__Work instructions__
Rewrite the entries between the line containing "The width and" and the line containing "(371, 259).", inclusive, as a Markdown table with the columns Row and Line, leaving out any blank lines.

__Records for the exercise__
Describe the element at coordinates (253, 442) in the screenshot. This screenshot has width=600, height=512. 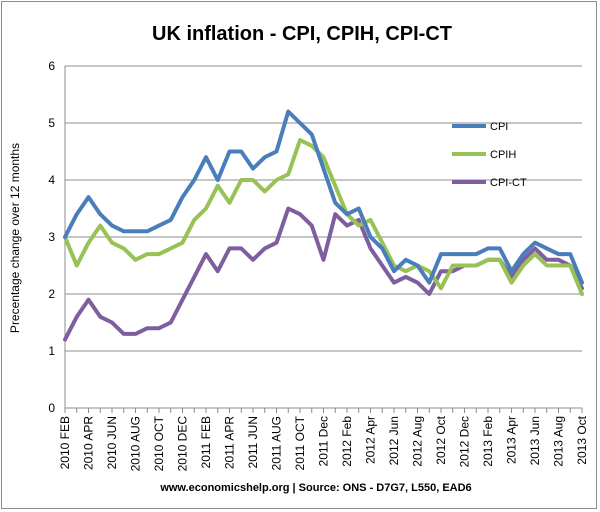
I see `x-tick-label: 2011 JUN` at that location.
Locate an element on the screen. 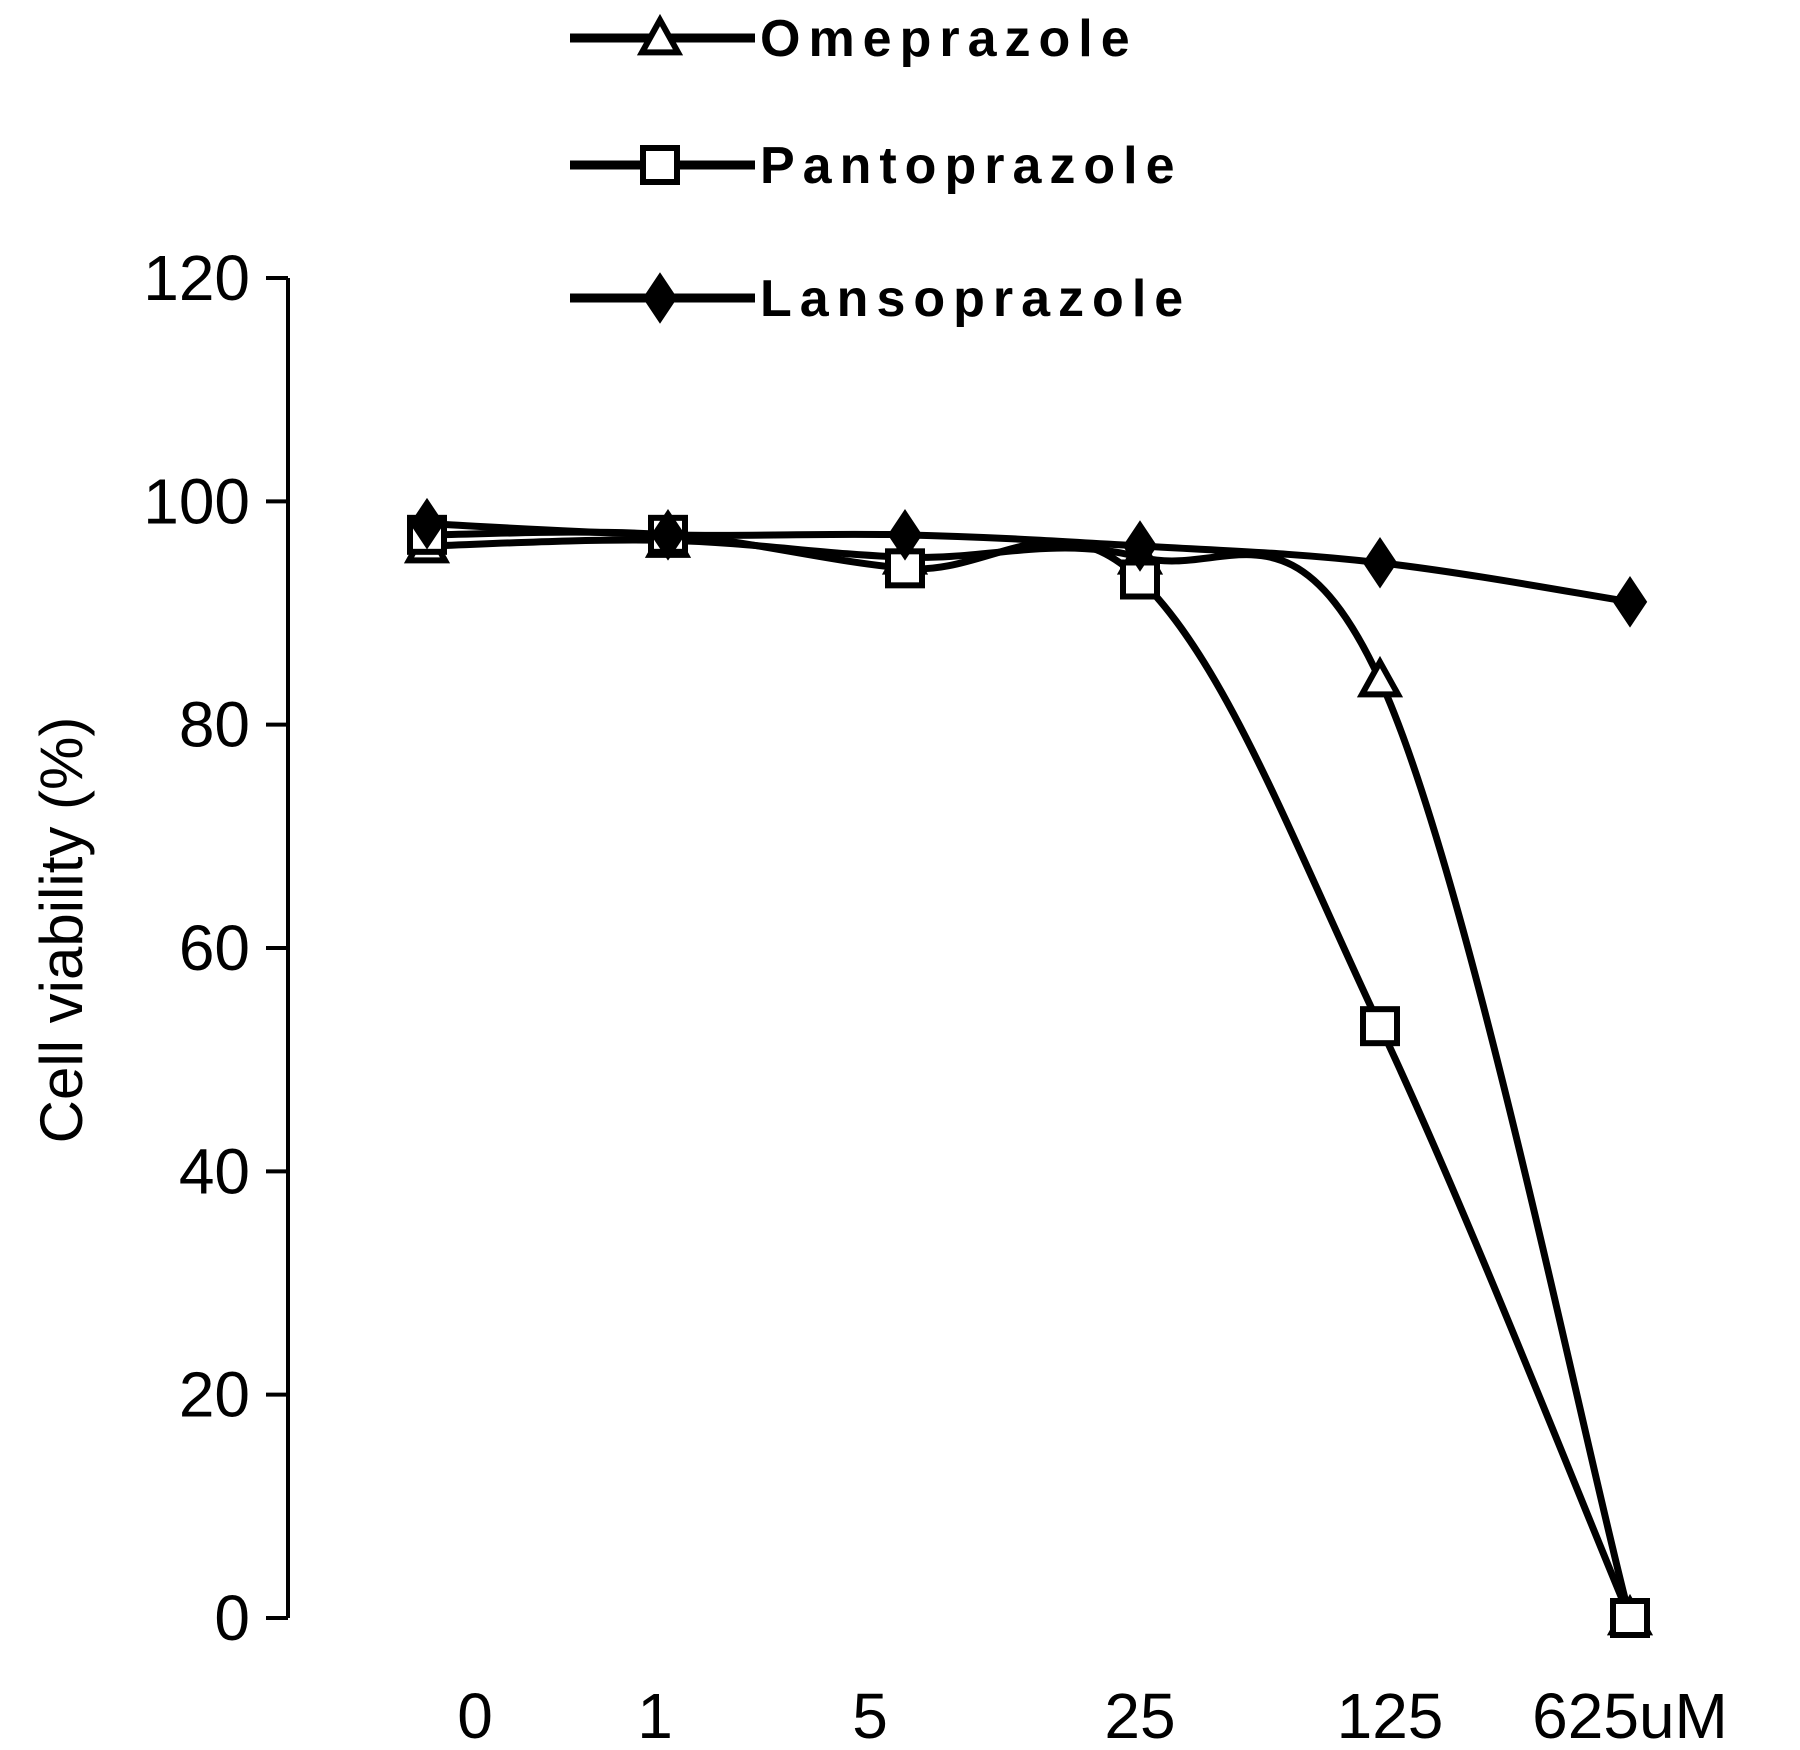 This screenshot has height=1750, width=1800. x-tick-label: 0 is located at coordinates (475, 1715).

---

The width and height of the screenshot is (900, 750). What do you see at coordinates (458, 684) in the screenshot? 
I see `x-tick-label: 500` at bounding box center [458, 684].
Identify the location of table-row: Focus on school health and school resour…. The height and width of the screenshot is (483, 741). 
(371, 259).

__Written response__
| Row | Line |
|---|---|
| 1 | The width and height of the screenshot is (900, 750). What do you see at coordinates (458, 684) in the screenshot?  |
| 2 | I see `x-tick-label: 500` at bounding box center [458, 684]. |
| 3 | Identify the location of table-row: Focus on school health and school resour…. The height and width of the screenshot is (483, 741).  |
| 4 | (371, 259). |